§ PROBLEM DETAILS
Output the lines from the one holding "Click the Swiss logo beside LX 1575" to the end of the entries that follow, exactly and only those, minus any pictures.

§ INFORMATION GIVEN

══════════

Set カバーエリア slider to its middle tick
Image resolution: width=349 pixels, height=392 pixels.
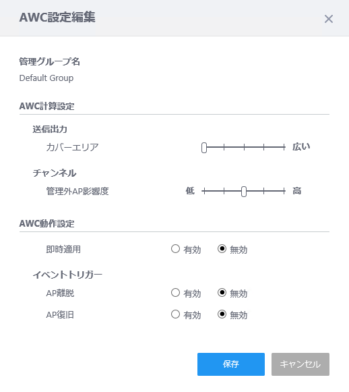coord(244,147)

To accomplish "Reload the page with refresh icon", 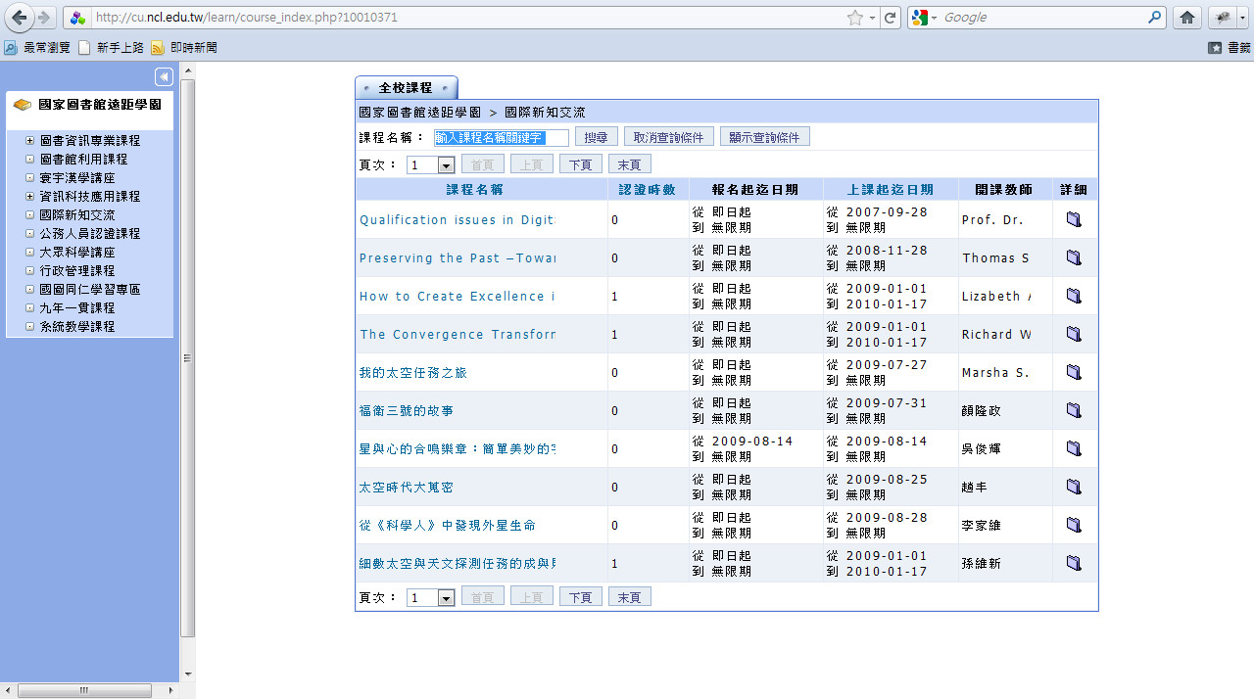I will pos(890,18).
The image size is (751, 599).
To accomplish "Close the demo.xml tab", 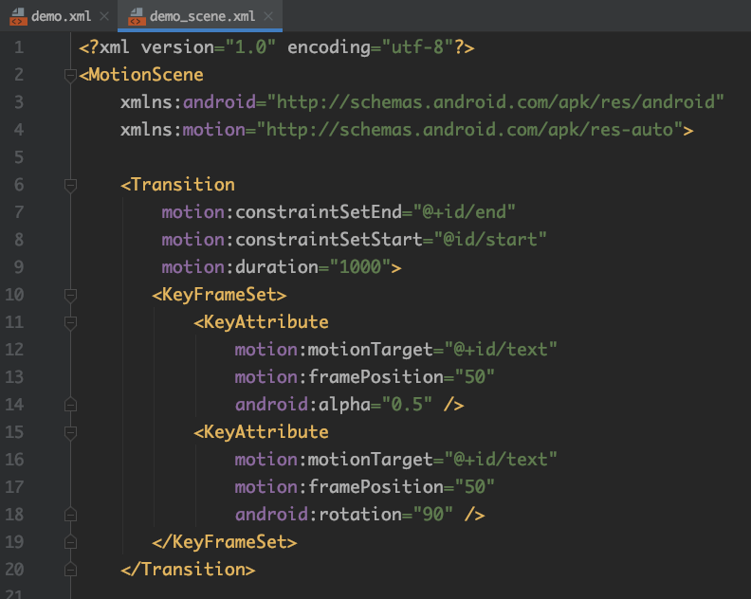I will pyautogui.click(x=103, y=17).
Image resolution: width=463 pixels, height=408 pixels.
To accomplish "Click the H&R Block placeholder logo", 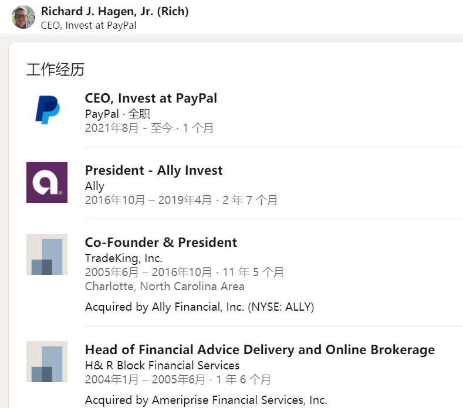I will (47, 362).
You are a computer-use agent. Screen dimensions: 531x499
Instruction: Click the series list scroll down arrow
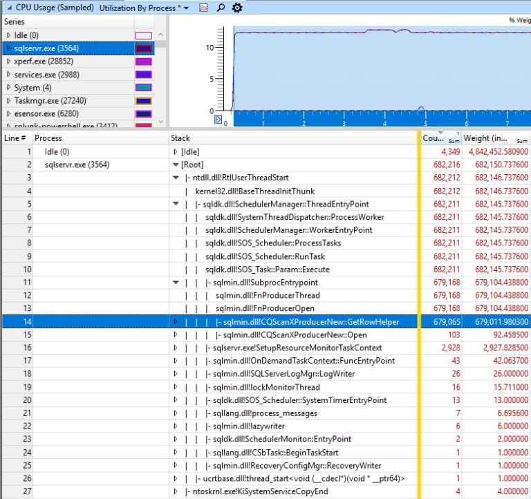coord(161,121)
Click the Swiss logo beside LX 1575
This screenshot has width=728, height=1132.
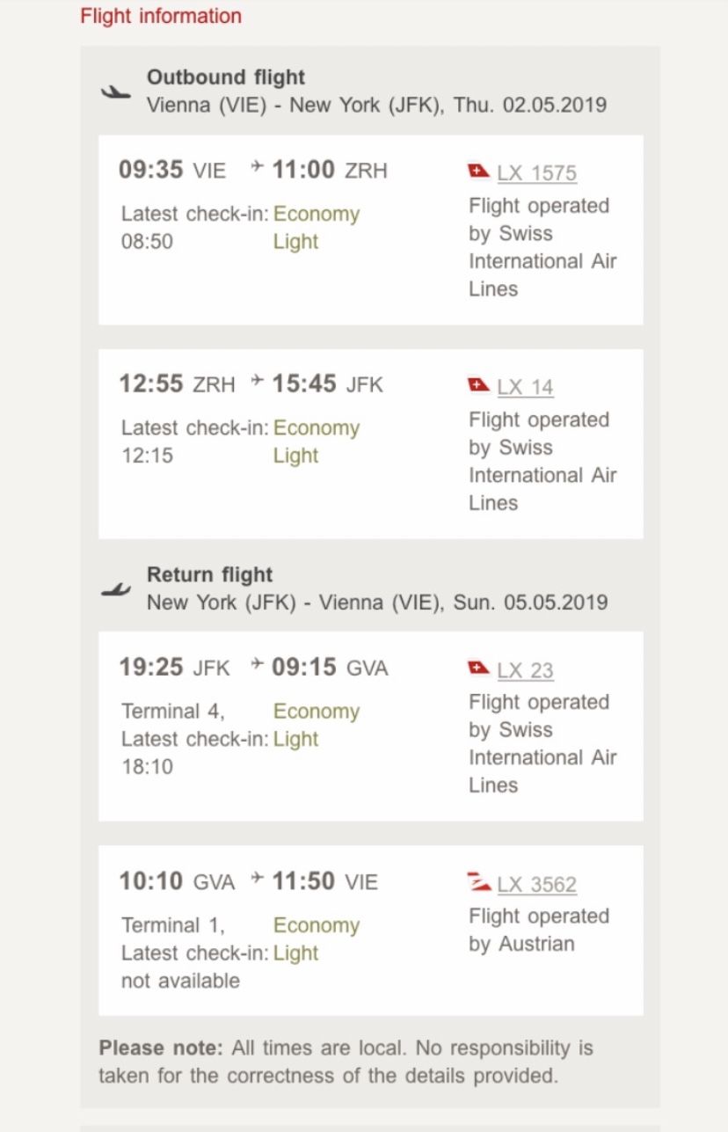[x=479, y=172]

══════════

§ ANSWER TO THE PROBLEM
Click the Swiss logo beside LX 1575
This screenshot has width=728, height=1132.
[x=479, y=172]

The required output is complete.